Additional experiments designed to examine delayed preconditioning consisted of randomly assigning conscious rabbits to receive saline, lipid vehicle, or emulsified sevoflurane 24 h before ischemia. At the completion of each experiment, the left anterior coronary artery was reoccluded and blue dye was injected so that authors could determine size of myocardial infarct. The infarct size was expressed as a percentage of the area at risk. Although lipid vehicle produced transient increases in heart rate, it did not affect infarct size. Emulsified isoflurane, enflurane, and sevoflurane reduced infarct size in the acute preconditioning experiments, and emulsified sevoflurane reduced infarct size as compared to control in delayed preconditioning experiments.

Eappen et al.  collected all operating room data for three 2-week periods over the course of 1 academic year at their institution. Their goal was to measure what, if any, impact is produced on anesthesia-related time measures of operating room efficiency when initiating new anesthesia resident trainees to the operating room. The three time periods were: the first 2 weeks of July, when most operating rooms are staffed by attending physicians working alone; 2 weeks in September when new anesthesia residents work in a 2:1 ratio with staff; and 2 weeks in May, when residents have presumably acquired more experience.

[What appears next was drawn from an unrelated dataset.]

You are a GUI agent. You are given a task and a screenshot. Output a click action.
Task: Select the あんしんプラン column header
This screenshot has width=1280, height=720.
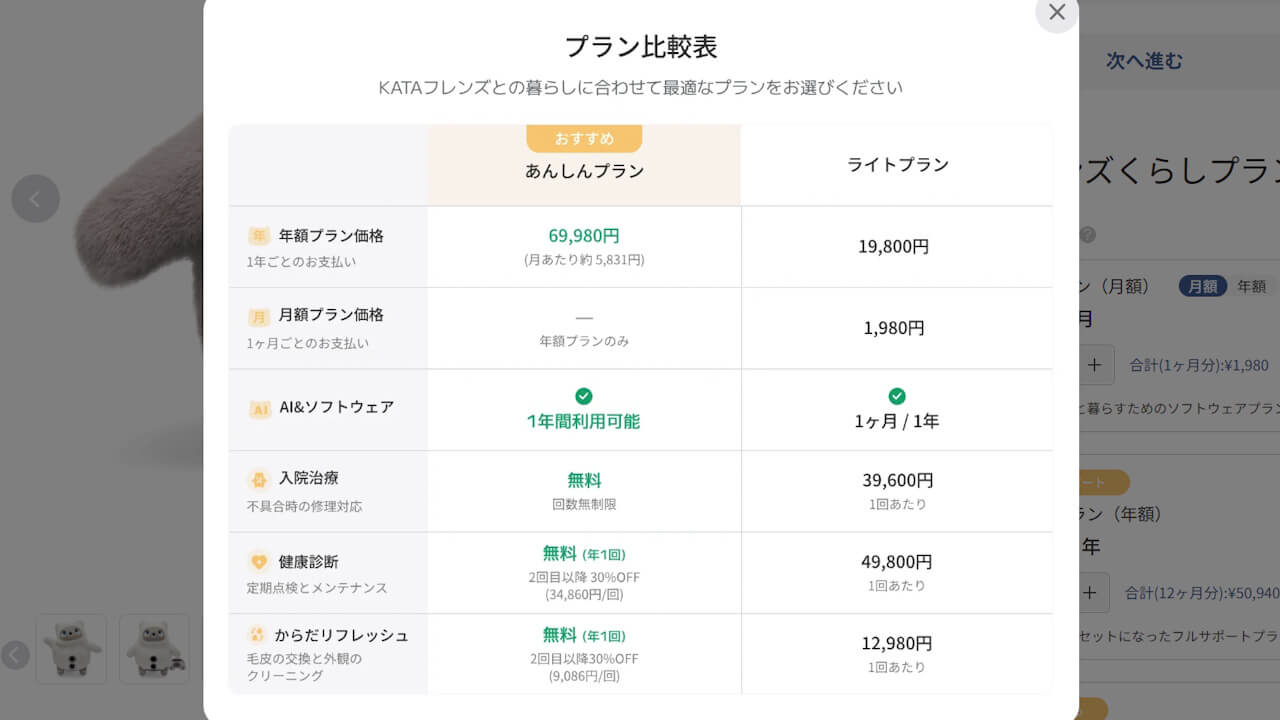(584, 171)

The authors extracted data for all procedures performed in their institution’s 38 operating rooms for each of the three time periods. All patient identifiers were stripped from the operating room case data, in compliance with the Health Insurance Portability and Accountability Act. The data captured for analysis included endpoints defined by the American Association of Clinical Directors (e.g. , patient in the room; induction complete; incision is made; wound closure; patient ready for transfer to stretcher; patient out of room).

A total of 3,004 surgical procedures were performed during the three selected time periods, 1,996 of which met the study’s inclusion criteria. The mean anesthesia induction times for the attending physicians working alone, the new anesthesia residents working in a 2:1 ratio with staff, and the anesthesia residents after more experience were 17.3, 19.0, and 20.8 min/case. The corresponding mean anesthesia emergence times were 8.7, 9.7, and 10.0 min, respectively. The difference in mean induction times between July and September was statistically significant, but the difference between July–May and May–September was not statistically different. There was no difference in room turnover between the three groups. All told, it appeared that initiation of new anesthesia residents added about 9 min to an 8-h day. This time was gradually attenuated as residents gained proficiency throughout their academic year. Although the authors did not control for difficulty of surgical cases, their study does provide some initial evidence for assessing the effect of anesthesia trainees on anesthesia-controlled times in the operating room, and suggests that their training may not have adverse effects on operating room efficiency.